(Work order) Would you return the lines from the one that contains "Select the cleaned-up" to the last line of the entries below, exactly and with nothing added?

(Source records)
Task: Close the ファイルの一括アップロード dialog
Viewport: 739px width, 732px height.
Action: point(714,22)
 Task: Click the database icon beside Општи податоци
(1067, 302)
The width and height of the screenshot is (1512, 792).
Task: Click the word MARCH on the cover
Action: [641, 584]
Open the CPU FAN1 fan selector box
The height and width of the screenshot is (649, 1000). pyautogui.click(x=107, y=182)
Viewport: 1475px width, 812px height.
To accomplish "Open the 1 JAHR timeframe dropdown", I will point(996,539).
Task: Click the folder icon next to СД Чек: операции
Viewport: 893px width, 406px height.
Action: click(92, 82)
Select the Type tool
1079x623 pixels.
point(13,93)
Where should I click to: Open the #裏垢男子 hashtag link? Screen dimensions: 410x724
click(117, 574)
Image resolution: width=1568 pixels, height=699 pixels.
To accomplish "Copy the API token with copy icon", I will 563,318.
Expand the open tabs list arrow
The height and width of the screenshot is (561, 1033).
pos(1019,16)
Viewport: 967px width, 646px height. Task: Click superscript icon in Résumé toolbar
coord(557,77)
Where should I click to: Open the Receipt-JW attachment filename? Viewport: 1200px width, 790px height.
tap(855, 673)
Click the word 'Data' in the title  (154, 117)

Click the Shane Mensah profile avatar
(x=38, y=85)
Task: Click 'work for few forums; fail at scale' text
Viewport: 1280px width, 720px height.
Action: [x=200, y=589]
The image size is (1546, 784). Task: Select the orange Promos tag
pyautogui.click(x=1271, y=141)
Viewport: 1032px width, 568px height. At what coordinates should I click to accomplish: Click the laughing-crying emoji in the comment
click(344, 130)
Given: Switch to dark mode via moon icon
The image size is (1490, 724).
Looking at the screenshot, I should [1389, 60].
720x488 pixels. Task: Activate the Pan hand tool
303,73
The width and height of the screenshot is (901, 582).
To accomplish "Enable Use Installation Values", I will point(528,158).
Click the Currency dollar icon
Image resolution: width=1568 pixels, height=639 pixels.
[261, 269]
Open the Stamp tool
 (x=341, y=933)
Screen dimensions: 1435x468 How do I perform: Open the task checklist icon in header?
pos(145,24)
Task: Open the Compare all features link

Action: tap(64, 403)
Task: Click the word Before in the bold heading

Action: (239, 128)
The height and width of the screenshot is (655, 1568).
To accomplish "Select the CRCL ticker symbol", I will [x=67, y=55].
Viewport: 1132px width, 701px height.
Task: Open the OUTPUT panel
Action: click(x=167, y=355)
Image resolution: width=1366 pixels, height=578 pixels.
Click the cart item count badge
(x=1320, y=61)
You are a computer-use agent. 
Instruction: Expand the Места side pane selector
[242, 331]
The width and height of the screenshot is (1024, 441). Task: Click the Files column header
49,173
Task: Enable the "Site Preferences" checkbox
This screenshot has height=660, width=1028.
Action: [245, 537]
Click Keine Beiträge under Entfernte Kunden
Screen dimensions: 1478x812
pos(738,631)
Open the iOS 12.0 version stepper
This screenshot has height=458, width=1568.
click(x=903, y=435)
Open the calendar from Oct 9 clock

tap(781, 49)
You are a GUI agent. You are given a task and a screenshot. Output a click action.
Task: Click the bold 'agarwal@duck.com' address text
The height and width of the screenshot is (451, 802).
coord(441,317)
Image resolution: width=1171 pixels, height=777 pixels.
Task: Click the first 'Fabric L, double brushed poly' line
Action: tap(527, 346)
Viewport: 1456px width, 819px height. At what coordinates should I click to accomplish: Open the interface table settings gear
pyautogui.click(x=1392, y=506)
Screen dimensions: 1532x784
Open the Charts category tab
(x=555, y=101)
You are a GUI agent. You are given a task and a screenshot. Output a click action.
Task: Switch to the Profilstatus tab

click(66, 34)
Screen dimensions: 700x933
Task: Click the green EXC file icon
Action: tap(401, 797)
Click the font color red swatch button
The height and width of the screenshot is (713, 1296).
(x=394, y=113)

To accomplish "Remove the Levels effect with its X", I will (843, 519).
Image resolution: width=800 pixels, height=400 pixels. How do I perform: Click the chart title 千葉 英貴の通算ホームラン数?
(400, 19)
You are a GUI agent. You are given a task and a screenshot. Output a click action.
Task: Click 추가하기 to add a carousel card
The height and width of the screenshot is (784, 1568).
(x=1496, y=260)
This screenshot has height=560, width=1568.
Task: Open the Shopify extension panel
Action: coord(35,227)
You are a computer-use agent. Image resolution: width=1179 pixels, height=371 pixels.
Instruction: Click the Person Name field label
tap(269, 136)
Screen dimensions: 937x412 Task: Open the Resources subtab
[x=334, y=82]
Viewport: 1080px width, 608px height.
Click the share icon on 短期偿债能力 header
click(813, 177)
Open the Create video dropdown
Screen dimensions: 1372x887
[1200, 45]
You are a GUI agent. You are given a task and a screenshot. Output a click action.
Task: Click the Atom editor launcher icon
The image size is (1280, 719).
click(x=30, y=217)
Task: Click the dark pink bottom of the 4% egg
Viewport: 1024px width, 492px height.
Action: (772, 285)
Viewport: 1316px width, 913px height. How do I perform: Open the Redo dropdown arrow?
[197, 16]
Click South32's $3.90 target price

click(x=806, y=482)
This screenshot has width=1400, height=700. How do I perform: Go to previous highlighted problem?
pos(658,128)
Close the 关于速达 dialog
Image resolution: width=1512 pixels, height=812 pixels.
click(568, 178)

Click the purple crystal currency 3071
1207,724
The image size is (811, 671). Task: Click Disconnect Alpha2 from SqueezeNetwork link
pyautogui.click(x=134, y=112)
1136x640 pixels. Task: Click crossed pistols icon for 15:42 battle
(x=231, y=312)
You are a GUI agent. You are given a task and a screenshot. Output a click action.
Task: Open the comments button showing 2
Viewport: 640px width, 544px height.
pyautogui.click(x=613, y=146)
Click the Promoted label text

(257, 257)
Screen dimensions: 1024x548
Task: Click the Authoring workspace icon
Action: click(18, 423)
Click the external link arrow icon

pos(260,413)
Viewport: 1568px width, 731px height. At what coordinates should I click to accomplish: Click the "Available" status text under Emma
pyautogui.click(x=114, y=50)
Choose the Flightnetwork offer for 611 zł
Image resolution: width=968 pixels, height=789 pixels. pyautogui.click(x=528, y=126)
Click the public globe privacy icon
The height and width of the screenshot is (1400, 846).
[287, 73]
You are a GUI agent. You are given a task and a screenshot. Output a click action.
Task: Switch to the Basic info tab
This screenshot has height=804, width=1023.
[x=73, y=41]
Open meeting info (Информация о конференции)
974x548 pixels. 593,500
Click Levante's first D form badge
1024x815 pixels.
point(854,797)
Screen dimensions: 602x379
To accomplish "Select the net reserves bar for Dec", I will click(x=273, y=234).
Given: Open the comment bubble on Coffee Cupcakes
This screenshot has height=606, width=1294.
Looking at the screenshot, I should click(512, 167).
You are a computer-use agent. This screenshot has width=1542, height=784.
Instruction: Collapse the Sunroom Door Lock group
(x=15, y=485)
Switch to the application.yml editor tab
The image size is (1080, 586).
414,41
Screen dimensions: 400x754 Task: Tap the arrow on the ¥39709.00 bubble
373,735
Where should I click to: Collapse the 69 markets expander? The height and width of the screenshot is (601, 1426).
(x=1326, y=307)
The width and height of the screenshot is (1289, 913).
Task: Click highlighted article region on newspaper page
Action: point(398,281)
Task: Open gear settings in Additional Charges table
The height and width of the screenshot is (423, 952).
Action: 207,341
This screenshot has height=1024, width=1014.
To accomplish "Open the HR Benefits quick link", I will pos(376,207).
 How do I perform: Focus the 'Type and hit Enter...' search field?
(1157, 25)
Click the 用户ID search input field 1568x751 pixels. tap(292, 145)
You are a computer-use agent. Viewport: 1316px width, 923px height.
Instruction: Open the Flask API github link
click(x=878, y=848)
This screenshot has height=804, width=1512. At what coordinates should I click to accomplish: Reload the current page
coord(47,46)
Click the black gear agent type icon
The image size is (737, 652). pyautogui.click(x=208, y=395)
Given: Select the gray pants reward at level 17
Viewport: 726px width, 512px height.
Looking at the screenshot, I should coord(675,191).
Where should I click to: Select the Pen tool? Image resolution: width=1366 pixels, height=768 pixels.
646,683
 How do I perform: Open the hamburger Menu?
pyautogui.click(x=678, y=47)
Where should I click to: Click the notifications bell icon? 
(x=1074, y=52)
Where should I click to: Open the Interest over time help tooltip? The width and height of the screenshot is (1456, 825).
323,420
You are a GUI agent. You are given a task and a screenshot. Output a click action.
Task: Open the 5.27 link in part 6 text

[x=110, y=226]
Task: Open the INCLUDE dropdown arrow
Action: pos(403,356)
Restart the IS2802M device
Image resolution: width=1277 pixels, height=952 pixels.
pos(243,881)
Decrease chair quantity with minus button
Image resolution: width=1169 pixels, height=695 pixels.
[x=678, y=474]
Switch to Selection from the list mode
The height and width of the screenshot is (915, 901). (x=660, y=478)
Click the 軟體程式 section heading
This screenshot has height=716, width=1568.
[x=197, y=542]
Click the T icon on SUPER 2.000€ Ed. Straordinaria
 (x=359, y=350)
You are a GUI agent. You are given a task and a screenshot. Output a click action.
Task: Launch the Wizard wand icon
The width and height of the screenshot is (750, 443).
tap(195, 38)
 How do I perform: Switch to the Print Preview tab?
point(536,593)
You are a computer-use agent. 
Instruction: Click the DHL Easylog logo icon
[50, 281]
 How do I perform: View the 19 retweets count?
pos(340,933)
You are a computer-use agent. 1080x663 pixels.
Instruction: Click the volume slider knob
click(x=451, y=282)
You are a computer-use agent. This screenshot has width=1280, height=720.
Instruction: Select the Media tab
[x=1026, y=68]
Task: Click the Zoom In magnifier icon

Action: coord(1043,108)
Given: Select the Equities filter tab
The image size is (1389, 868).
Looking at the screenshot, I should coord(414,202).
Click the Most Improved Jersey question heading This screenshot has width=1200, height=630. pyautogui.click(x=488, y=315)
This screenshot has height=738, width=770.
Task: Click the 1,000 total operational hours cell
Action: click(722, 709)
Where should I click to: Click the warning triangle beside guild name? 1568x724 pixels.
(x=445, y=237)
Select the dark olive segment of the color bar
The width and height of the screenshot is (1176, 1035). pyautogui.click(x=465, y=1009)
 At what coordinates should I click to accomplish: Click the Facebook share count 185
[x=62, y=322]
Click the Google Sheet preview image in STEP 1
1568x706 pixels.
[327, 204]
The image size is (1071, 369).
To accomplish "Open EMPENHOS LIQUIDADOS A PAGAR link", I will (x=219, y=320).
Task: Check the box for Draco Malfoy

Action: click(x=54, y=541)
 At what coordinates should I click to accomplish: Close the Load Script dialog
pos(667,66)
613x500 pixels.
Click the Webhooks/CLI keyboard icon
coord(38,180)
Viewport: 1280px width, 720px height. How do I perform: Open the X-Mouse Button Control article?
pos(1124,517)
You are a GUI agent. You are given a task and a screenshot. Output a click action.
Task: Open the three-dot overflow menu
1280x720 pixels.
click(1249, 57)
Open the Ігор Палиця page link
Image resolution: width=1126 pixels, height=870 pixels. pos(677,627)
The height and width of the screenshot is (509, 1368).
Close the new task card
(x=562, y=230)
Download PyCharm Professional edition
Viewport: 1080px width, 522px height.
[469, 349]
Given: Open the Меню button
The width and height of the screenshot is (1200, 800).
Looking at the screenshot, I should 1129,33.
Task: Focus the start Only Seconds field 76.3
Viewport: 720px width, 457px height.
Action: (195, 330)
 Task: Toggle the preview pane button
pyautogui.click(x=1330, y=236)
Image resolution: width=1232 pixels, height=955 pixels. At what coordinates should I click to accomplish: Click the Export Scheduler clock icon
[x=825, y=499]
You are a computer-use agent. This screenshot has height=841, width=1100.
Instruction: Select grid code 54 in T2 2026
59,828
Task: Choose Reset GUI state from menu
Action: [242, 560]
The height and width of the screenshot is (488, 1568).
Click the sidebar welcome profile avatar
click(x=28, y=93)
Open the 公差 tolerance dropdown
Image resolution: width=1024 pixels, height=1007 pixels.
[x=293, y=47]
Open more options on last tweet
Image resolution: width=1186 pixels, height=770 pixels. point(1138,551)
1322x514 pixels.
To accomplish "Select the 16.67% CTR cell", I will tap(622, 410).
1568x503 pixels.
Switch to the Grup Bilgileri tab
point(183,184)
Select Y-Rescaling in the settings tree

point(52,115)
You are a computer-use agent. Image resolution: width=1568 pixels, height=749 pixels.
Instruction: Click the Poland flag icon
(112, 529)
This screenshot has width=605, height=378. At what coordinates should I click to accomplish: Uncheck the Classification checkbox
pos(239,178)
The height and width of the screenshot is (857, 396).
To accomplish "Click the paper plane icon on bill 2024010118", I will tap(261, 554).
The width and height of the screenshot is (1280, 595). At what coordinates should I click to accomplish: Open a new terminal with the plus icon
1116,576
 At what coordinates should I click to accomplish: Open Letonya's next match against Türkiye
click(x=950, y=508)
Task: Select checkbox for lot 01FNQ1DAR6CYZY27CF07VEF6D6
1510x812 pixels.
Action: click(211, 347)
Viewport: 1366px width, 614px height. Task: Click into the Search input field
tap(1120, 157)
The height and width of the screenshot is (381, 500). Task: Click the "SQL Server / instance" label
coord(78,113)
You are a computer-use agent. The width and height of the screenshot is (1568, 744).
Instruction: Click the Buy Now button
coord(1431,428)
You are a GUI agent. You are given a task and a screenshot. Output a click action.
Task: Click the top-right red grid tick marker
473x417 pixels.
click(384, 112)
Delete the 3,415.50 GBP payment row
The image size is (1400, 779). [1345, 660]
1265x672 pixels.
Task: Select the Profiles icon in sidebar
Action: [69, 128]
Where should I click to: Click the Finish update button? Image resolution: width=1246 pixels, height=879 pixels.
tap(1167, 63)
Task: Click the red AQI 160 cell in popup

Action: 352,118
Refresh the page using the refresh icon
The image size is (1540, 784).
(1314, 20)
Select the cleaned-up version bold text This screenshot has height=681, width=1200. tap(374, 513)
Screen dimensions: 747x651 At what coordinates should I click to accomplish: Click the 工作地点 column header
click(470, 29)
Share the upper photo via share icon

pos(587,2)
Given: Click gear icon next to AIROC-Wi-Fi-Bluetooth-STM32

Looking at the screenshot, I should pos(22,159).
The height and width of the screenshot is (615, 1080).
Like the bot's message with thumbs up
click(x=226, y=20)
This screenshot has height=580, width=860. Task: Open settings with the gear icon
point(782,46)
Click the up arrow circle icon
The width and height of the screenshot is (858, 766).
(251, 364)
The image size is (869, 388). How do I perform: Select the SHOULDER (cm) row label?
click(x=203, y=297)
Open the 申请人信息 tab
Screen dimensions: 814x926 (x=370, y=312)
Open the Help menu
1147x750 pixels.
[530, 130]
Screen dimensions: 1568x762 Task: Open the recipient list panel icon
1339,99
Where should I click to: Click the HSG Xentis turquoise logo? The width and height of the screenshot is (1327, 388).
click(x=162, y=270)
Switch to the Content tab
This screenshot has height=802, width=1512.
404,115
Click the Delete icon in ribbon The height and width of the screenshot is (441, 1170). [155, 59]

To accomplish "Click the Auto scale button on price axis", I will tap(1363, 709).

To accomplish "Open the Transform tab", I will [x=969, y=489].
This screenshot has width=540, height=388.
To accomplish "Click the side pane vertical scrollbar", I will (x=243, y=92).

(Solution to this task)
Select the cleaned-up version bold text This screenshot has height=681, width=1200. tap(374, 513)
Screen dimensions: 747x651 At what coordinates should I click to accomplish: Click the 工作地点 column header
click(470, 29)
Share the upper photo via share icon

pos(587,2)
Given: Click gear icon next to AIROC-Wi-Fi-Bluetooth-STM32

Looking at the screenshot, I should pos(22,159).
The height and width of the screenshot is (615, 1080).
Like the bot's message with thumbs up
click(x=226, y=20)
This screenshot has height=580, width=860. Task: Open settings with the gear icon
point(782,46)
Click the up arrow circle icon
The width and height of the screenshot is (858, 766).
(251, 364)
The image size is (869, 388). How do I perform: Select the SHOULDER (cm) row label?
click(x=203, y=297)
Open the 申请人信息 tab
Screen dimensions: 814x926 (x=370, y=312)
Open the Help menu
1147x750 pixels.
[530, 130]
Screen dimensions: 1568x762 Task: Open the recipient list panel icon
1339,99
Where should I click to: Click the HSG Xentis turquoise logo? The width and height of the screenshot is (1327, 388).
click(x=162, y=270)
Switch to the Content tab
This screenshot has height=802, width=1512.
404,115
Click the Delete icon in ribbon The height and width of the screenshot is (441, 1170). [155, 59]

To accomplish "Click the Auto scale button on price axis", I will tap(1363, 709).

To accomplish "Open the Transform tab", I will [x=969, y=489].
This screenshot has width=540, height=388.
To accomplish "Click the side pane vertical scrollbar", I will (x=243, y=92).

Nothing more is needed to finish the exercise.